Work item: Reproduce the records exactly, but not the pictures.

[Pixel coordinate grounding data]

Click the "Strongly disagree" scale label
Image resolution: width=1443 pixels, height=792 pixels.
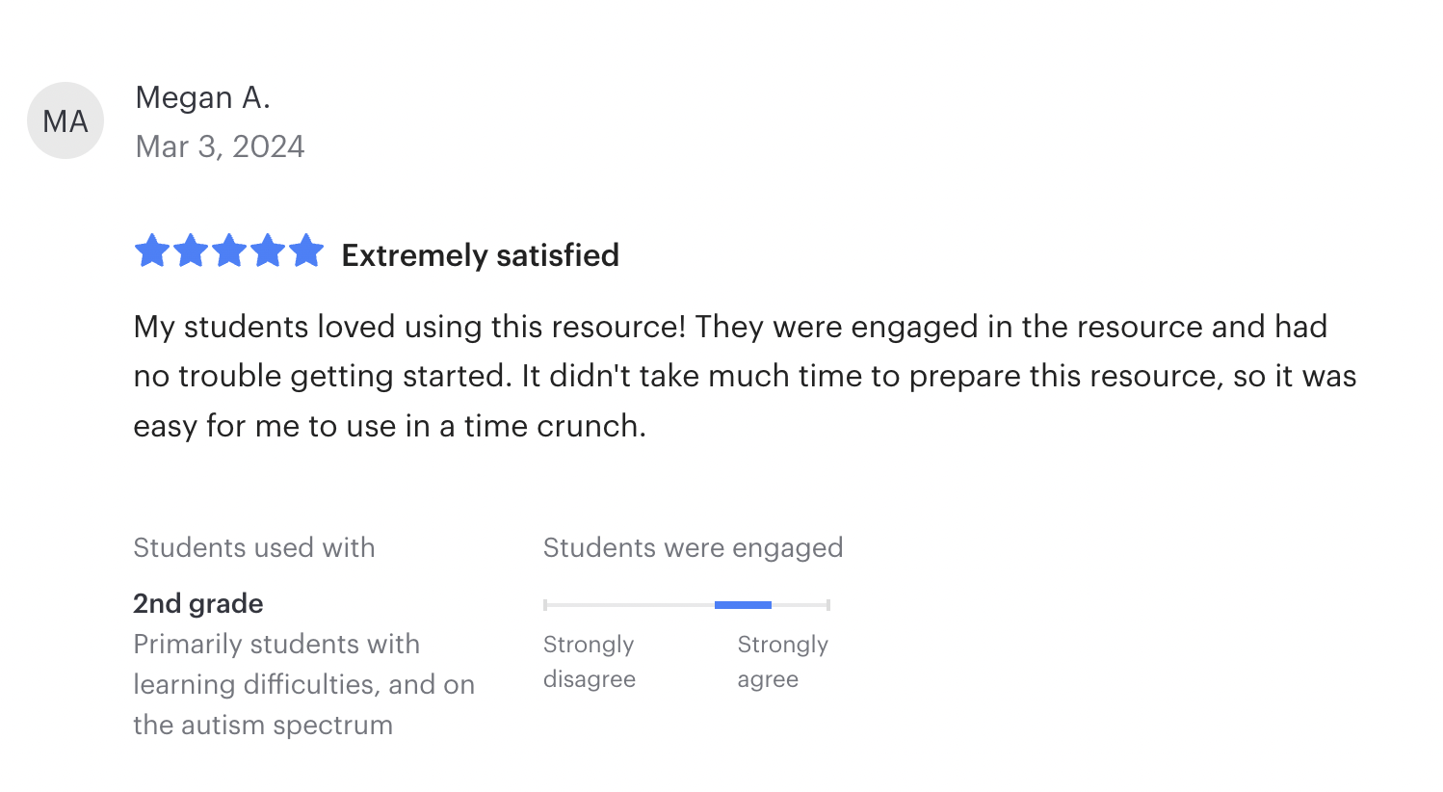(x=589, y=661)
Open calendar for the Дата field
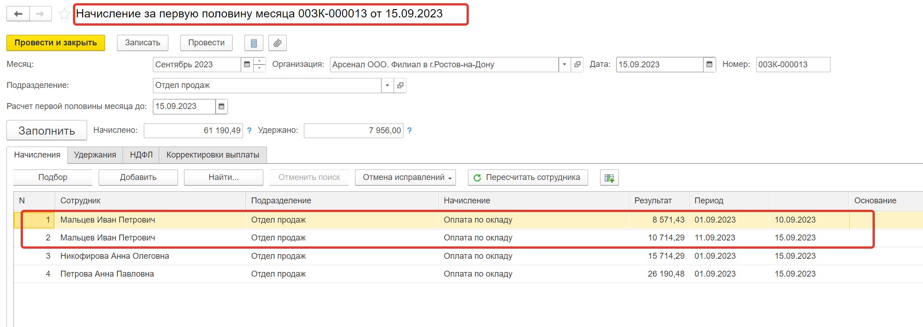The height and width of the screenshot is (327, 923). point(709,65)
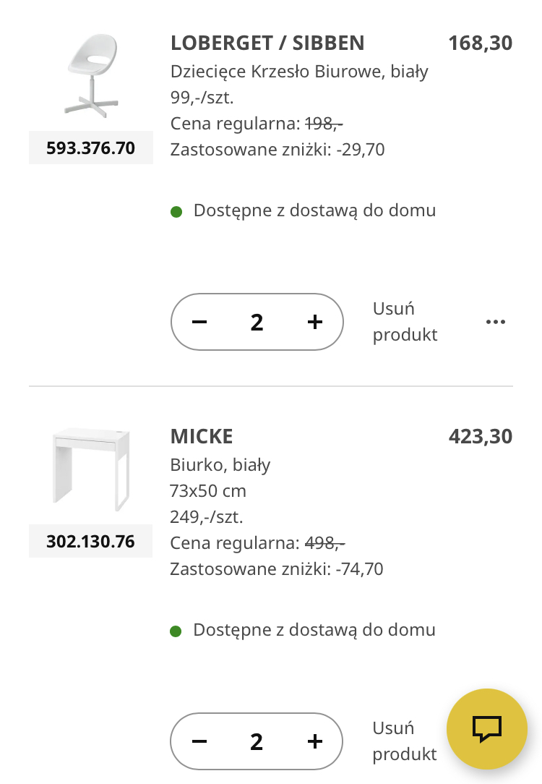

Finished exercise:
Click the "Strongly disagree" scale label
Image resolution: width=1443 pixels, height=792 pixels.
(x=589, y=661)
Open calendar for the Дата field
The height and width of the screenshot is (327, 923). point(709,65)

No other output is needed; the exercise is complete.